┌─ INPUT

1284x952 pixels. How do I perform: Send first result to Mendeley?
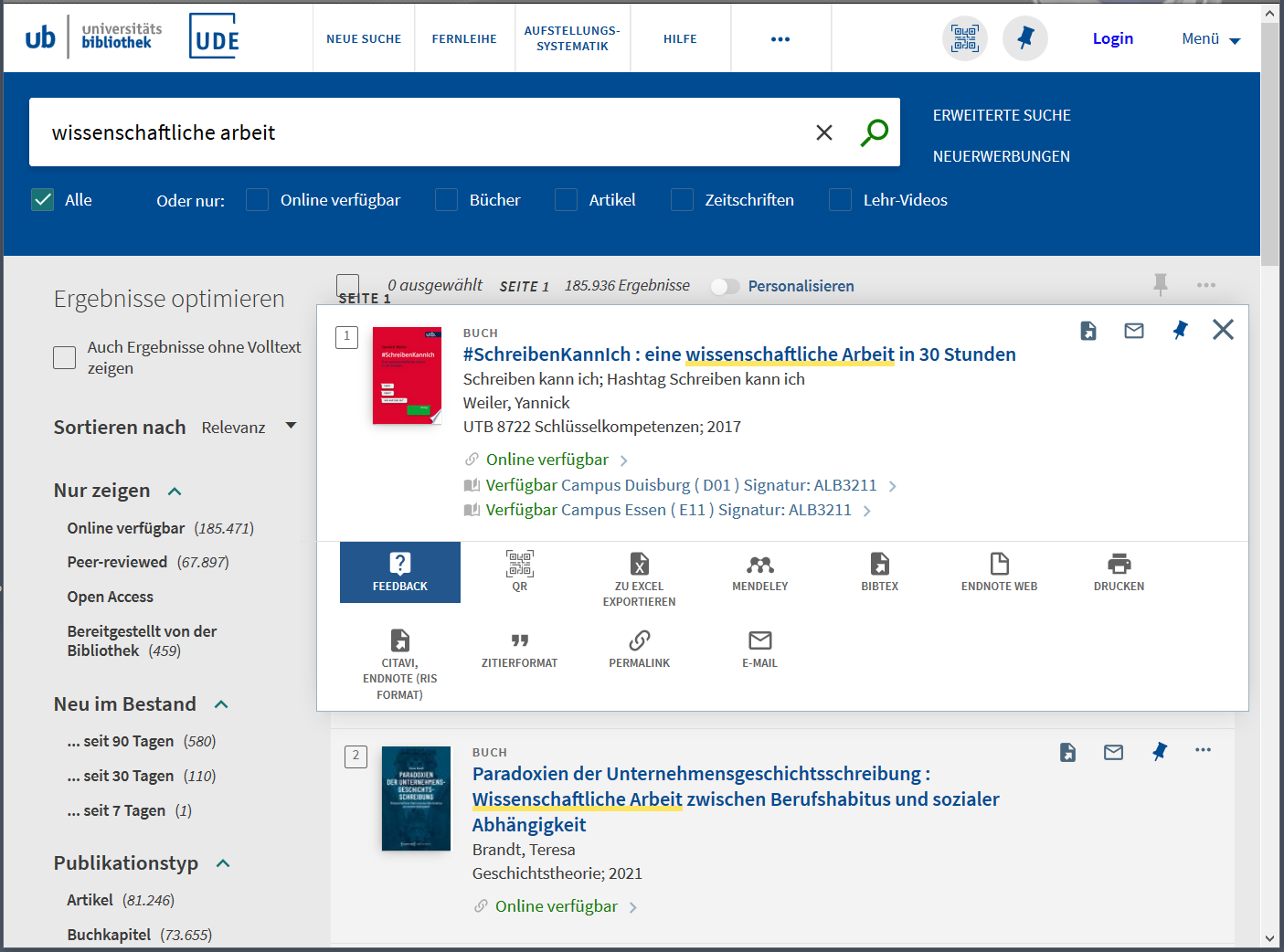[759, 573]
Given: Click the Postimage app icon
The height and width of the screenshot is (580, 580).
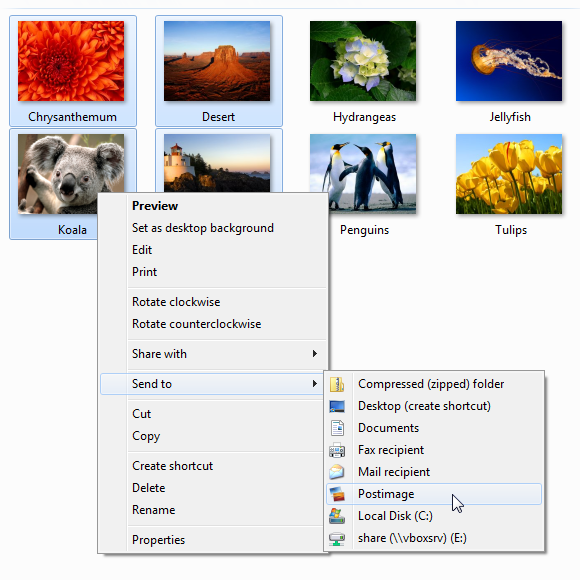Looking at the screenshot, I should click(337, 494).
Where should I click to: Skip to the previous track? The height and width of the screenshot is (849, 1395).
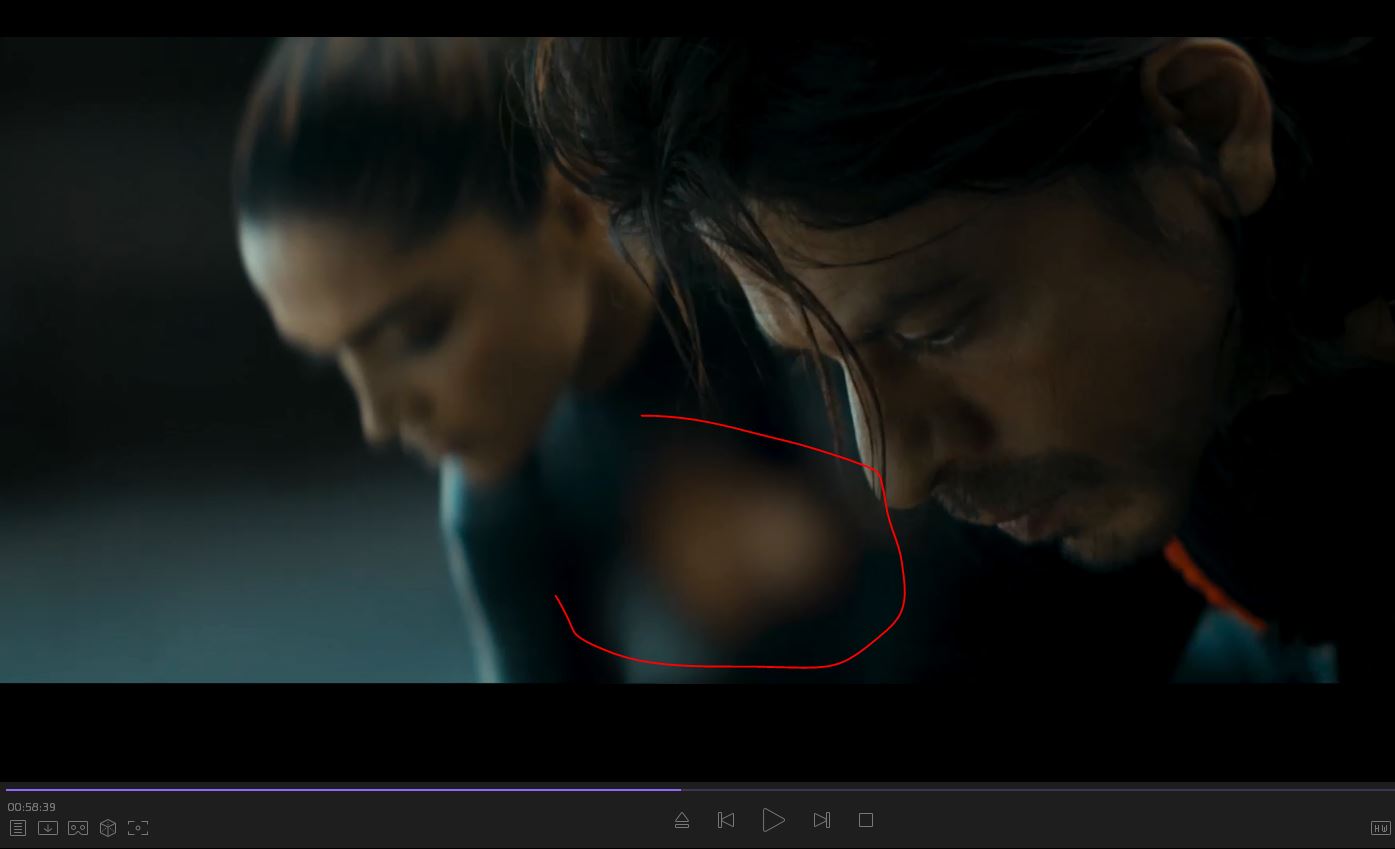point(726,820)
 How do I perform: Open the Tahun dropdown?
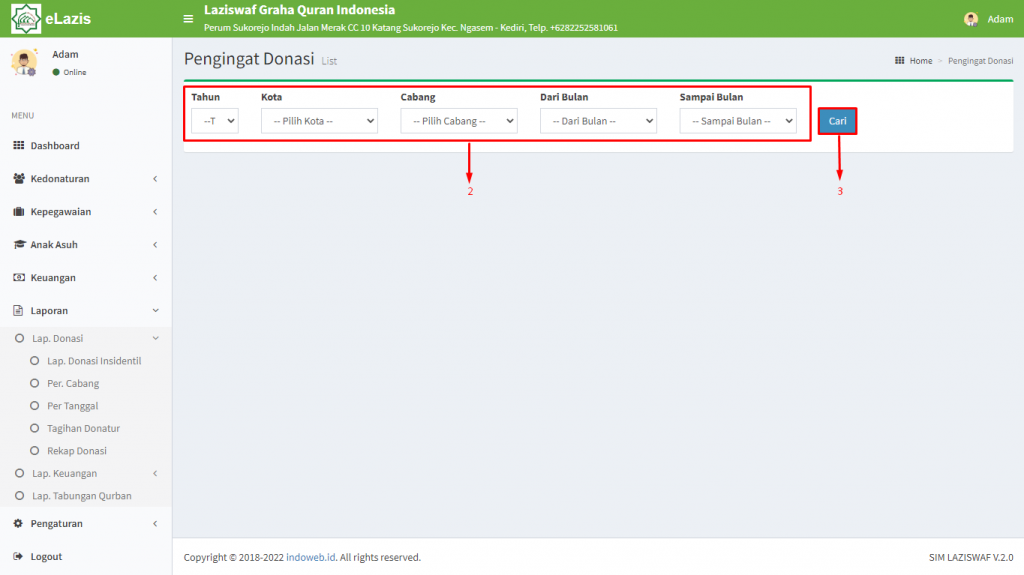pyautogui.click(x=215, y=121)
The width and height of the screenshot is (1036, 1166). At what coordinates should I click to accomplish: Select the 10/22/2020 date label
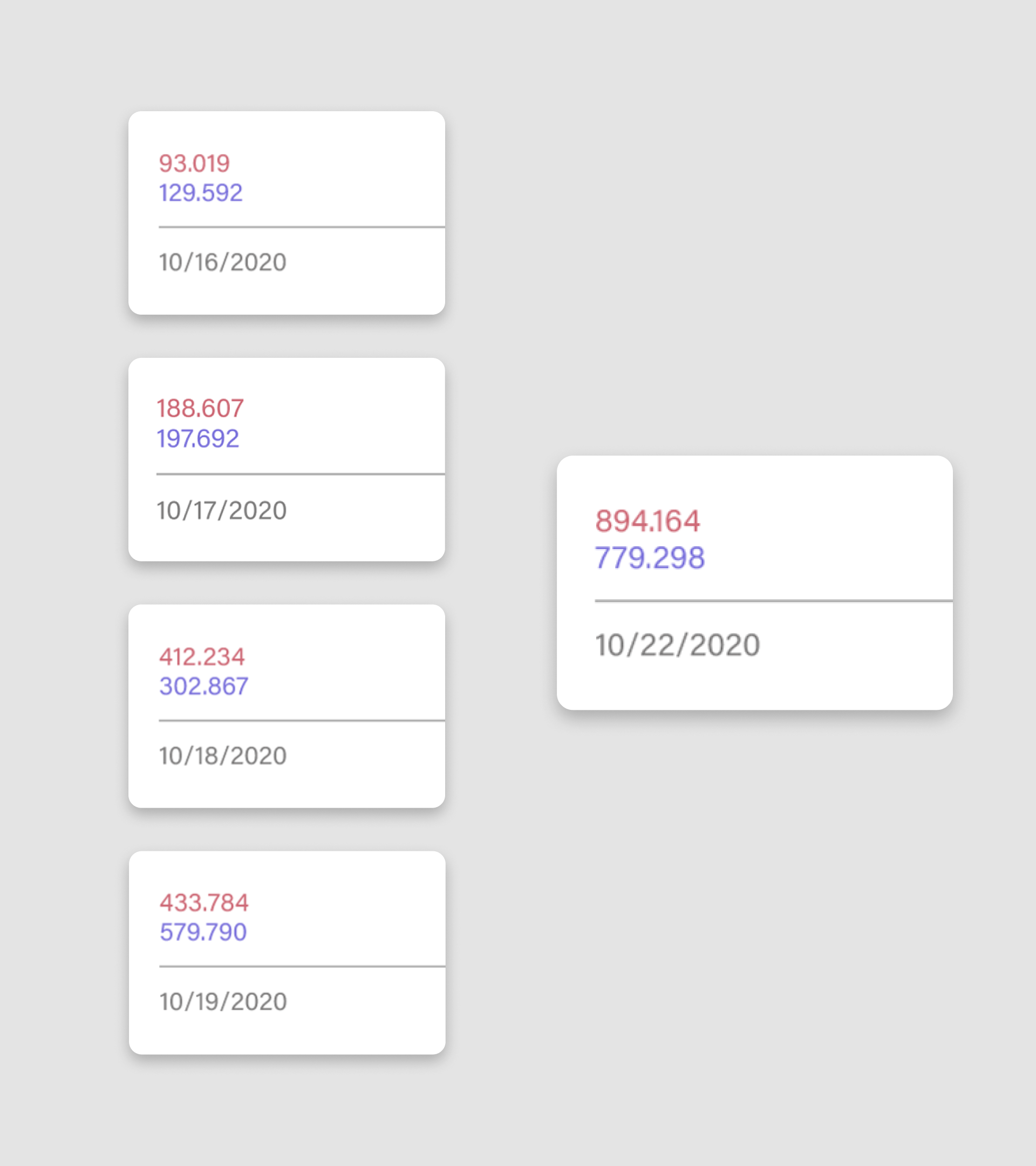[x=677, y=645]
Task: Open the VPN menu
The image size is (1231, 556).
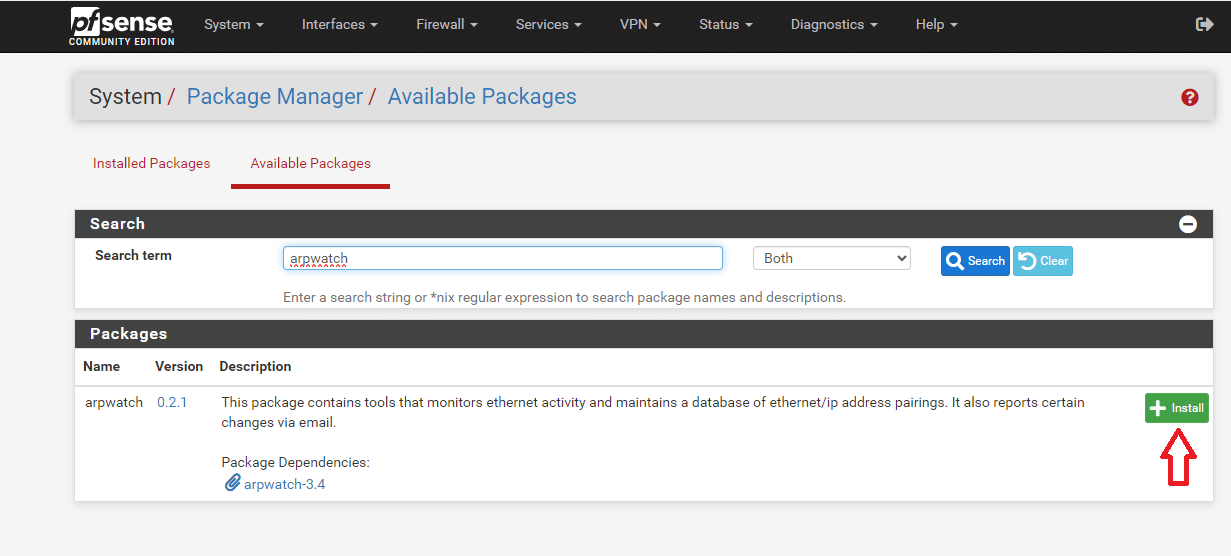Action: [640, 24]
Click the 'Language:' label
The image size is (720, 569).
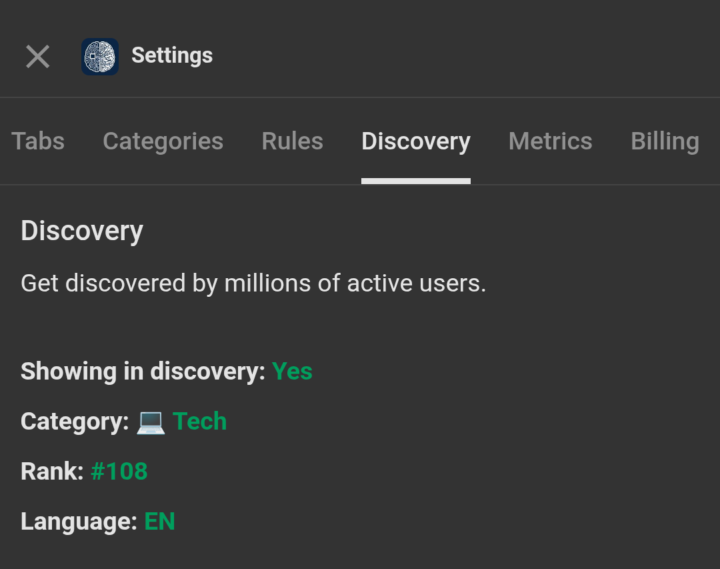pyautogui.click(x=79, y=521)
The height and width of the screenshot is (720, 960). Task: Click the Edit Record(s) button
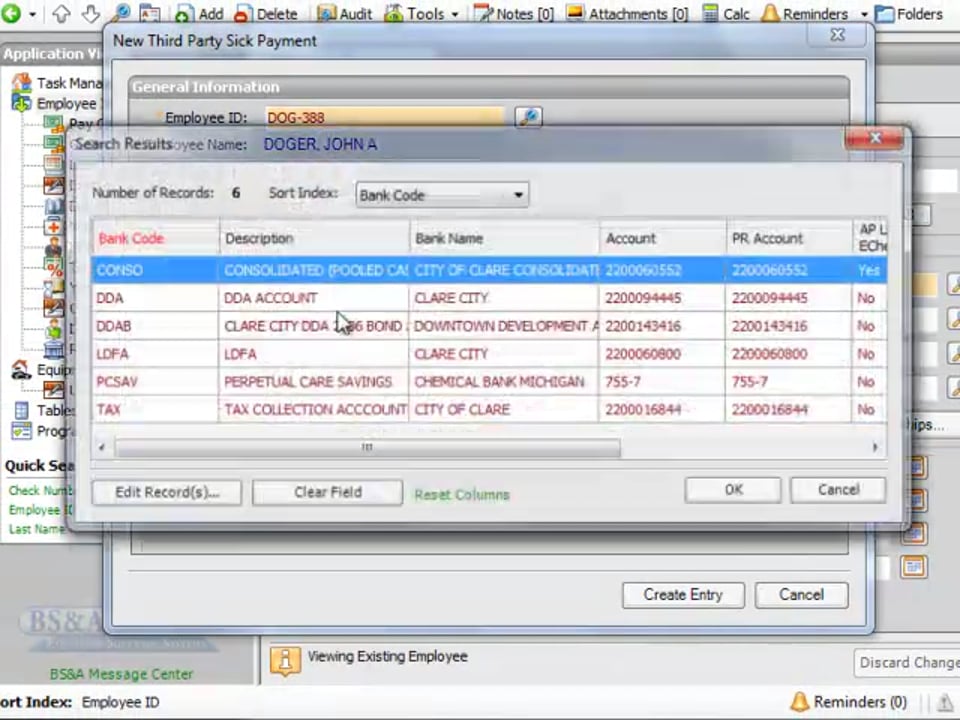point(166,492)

└─

WHAT NEEDS TO BE DONE:
An exact retyping of each record, with no pictures, is the answer required.

YOUR RESPONSE:
1284x952 pixels. How do I perform: Send first result to Mendeley?
[759, 573]
Given: Click the Postimage app icon
The height and width of the screenshot is (580, 580).
Looking at the screenshot, I should click(337, 494).
Where should I click to: Skip to the previous track? The height and width of the screenshot is (849, 1395).
point(726,820)
 How do I perform: Open the Tahun dropdown?
pyautogui.click(x=215, y=121)
The width and height of the screenshot is (1036, 1166). At what coordinates should I click to accomplish: Select the 10/22/2020 date label
[x=677, y=645]
Task: Open the VPN menu
The image size is (1231, 556).
Action: [640, 24]
Click the 'Language:' label
The image size is (720, 569).
pyautogui.click(x=79, y=521)
The height and width of the screenshot is (720, 960). Task: Click the Edit Record(s) button
point(166,492)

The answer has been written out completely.